Ideal Bookshelf  Print

Bookish prints abound, but few are as precious as the paintings illustrator Jane Mount sells through Ideal Bookshelf. I love this and this for new parents. This one for writers is everything. And don’t get me started on the teacher gift potential here and here and everywhere. Jane will even make you a custom print if you say please.


Books about Books

You didn’t think I’d let you go without some book recommendations, did you? Readers love books about books. Like I said, we’re peculiar. Make sure the ones on your watch have one of these to cozy up with during the glorious week between Christmas and New Year’s.


I’d Rather Be Reading by Anne Bogel

This collection of spot-on essays about the reading life from the queen of literary matchmaking herself is small enough to fit in a stocking and rich enough to speak to the heart of every bibliophile. Trust me when I say this is a must-gift.


“We are readers. Books grace our shelves and fill our homes with beauty; they dwell in our minds and occupy our thoughts. Books prompt us to spend pleasant hours alone and connect us with fellow readers. They invite us to escape into their pages for an afternoon, and they inspire us to reimagine our lives.”


84, Charing Cross Road by Helen Hanff


This book is a collection of letters showing the twenty-year correspondence (1949-1969) between writer/book lover Helen Hanff in New York City and Frank Doel, chief buyer of rare books for Marks & Co in London.

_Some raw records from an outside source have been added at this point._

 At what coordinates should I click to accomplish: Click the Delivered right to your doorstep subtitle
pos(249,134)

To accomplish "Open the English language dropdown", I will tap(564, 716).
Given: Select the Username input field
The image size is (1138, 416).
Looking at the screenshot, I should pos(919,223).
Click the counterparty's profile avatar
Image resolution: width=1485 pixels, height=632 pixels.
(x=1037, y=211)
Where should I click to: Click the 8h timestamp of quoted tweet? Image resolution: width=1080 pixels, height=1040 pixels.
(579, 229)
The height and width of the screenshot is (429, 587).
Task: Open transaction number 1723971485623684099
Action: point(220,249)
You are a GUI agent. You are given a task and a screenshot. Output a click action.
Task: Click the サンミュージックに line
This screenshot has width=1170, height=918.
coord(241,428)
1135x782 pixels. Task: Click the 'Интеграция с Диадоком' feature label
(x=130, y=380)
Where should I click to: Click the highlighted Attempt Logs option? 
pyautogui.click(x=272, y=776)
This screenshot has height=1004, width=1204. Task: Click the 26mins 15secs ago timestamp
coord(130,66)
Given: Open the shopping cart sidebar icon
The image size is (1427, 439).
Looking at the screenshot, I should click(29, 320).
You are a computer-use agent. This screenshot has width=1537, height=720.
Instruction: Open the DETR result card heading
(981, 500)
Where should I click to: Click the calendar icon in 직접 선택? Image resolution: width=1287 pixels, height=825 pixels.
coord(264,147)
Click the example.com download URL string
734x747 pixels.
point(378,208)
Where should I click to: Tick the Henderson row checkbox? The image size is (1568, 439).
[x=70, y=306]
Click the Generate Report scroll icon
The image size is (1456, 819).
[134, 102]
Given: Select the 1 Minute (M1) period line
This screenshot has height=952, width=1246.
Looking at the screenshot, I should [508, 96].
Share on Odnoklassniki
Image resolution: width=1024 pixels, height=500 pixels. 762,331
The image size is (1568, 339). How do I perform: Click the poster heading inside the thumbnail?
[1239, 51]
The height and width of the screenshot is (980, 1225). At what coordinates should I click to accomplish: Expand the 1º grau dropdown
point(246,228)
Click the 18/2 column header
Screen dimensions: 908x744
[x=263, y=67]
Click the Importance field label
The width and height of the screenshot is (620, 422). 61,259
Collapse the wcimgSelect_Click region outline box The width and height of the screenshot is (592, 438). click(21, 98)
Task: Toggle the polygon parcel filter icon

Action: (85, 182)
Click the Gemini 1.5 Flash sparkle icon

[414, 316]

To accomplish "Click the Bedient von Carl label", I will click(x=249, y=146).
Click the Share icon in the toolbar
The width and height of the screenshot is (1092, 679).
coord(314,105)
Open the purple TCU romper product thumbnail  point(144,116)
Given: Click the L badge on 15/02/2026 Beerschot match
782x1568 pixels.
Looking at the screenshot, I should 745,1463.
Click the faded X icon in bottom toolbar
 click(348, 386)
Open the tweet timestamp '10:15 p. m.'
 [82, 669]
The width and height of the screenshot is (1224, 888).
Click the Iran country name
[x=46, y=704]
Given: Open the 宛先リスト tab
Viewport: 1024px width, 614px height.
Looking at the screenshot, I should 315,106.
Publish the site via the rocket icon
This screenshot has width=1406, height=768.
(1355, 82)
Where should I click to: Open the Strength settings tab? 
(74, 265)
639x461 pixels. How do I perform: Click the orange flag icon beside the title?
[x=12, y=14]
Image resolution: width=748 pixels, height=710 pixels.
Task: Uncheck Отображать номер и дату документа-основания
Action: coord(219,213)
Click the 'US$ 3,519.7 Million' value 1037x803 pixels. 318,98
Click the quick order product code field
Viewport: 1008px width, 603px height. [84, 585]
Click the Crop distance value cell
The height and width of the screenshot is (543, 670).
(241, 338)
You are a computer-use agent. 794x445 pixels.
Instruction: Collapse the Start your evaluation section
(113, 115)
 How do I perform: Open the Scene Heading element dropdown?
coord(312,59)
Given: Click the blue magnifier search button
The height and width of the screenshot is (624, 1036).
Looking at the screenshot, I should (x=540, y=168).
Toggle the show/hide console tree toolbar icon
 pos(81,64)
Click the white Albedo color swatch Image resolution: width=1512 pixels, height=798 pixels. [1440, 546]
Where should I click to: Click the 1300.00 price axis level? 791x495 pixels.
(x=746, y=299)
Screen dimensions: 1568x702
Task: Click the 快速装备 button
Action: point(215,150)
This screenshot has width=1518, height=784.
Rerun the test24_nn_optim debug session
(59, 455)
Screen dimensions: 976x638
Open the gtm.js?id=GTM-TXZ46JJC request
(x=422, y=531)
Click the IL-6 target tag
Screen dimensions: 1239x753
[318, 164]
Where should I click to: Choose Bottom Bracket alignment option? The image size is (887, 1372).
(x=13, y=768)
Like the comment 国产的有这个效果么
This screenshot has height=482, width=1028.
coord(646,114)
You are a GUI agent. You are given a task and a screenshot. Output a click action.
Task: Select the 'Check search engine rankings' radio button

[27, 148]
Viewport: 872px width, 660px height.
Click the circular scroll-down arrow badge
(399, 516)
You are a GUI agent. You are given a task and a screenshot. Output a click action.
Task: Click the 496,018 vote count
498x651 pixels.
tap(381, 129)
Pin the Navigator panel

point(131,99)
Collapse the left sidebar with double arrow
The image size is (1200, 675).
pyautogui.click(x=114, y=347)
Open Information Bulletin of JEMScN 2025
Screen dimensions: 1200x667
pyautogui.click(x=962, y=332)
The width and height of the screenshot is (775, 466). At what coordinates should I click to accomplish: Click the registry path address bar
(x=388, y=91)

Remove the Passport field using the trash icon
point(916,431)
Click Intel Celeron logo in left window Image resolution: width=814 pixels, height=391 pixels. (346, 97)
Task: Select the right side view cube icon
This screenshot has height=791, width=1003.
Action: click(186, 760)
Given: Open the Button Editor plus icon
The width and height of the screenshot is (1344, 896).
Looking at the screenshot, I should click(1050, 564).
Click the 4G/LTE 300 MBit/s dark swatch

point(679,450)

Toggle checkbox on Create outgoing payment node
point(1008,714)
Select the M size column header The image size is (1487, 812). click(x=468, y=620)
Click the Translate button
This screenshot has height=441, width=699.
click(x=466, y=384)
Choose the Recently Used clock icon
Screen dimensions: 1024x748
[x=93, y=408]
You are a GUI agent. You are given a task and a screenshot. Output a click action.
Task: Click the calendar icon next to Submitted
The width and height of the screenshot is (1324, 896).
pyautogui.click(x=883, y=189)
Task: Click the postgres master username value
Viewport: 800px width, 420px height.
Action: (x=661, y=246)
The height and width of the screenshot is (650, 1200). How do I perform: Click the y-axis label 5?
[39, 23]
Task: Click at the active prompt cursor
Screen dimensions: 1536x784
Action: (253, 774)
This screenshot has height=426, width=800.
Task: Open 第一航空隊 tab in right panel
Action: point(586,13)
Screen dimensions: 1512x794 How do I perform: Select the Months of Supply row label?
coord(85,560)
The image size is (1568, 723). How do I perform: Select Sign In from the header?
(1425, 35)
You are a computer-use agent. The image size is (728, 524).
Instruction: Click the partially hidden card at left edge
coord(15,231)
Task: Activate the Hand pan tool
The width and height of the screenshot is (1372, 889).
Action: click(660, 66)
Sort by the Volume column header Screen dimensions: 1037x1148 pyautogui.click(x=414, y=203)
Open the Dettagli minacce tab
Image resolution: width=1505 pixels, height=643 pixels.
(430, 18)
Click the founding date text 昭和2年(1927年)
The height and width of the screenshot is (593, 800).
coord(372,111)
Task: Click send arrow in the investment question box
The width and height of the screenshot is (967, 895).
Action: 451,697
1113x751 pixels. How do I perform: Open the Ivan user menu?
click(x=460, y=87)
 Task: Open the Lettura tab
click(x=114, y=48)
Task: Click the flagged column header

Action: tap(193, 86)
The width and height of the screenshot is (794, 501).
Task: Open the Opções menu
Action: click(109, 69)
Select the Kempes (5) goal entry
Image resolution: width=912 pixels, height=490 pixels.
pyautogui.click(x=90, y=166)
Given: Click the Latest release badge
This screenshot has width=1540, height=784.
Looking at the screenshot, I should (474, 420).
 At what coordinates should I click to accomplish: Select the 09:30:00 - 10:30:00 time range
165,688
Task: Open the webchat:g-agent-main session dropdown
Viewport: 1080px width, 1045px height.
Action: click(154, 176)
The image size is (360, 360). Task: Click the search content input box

I read it in a couple of hours and was amazed at how Helen’s friendship developed with Frank and the other shop keepers through nothing but the simple letters, books and gifts they sent back and forth to each other over the years.


“I love inscriptions on flyleaves and notes in margins, I like the comradely sense of turning pages someone else turned, and reading passages someone long gone has called my attention to.” 


The Storied Life of AJ Fickry by Gabrielle Zevin


I originally picked this up because I’d heard it was replete with bookish charm, and that’s exactly what I found when I stepped into A.J.’s story. Like Ove in A Man Called Ove,  A.J. is cranky, cynical and depressed until unexpected love blows through the doors of his small-town independent bookshop. What follows is a story about why we read, why we love, and the power books have to connect us.


“We aren’t the things we collect, acquire, read. We are, for as long as we are here, only love. The things we loved. The people we loved. And these, I think these really do live on.”



The End of Your Life Book Club by Will Schwalbe


Reminiscent of Tuesdays With Morrie, this true story tells about the time Will spends with his mother during her weekly chemotherapy treatments and what they learn about life from discussing their favorite books. There’s a lot of wisdom and perspective packed into this tender tale.


“Mom never wavered in her conviction that books are the most powerful tool in the human arsenal, that reading all kinds of books is the grandest entertainment, and also is how you take part in the human conversation. Mom taught me that you can make a difference in the world and that books do matter: they’re how we know what we need to do in life, and how we tell others.”